My interest began with Jaiku, which uniquely allowed conversations to be grouped and which allowed replies to exceed the normal 140-character rule then the norm with Twitter.

I first mentioned Jaiku in my old self-hosted blog and this is the earliest post I can find on WayBackMachine.

Sadly the site was soon gobbled up by Google as part of an early attempt to join the burgeoning social media explosion.

Google tried and failed to compete with Twitter and Facebook with their Wave and Buzz, neither of which caught anyone’s attention. They eventually came up with Google+, which seems to have attracted more widespread attention.

I regularly access Twitter and Facebook, as both reader and contributor. But how many sites do I have to visit to keep up with all of my online chums and family?

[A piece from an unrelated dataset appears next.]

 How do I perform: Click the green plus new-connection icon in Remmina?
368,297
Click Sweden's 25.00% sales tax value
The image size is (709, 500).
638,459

I can find my peers on Twitter and regularly find things that support my own CPD. I also share things that interest me, mainly work things, but often more light hearted things too.

Some of this occurs with Facebook too, but I tend to use this more flippantly and really only go there to see what friends and family from across the world are doing or to share scurrilous stuff that amuses me.

But I don’t visit either site as much as I once did, mainly because much of my recent work has been ‘online’ and both sites have become a distraction. Actually, that’s untrue, I do visit them regularly, but not at the times I used to (I used to access pretty much synchronously). Now they often have to wait until I pick up my iPad and view the posts via Flipboard – which is a much nicer experience.

I’ve been reluctant to move over to (or to ALSO access) Google+ because I really don’t have the time to get involved over there as well. I already have to make critical decisions about how, where and when I communicate with colleagues and friends. I’m lucky enough to have a good number of online friends, that I can call friends – because I’ve met them, often I’ve also worked with them and I can trust them and their judgment.

However, my F2F friends, those I went to school with or met in another ‘work’ life, do not generally have such a rich and powerful online presence as me, so I’m used to contacting them by telephone, text and/or email. I’m sort of worn out now, with all of the ways available to communicate.

It’s like those days of Betamax, VHS and Video2000 – so much choice, but no clear winner. Yet.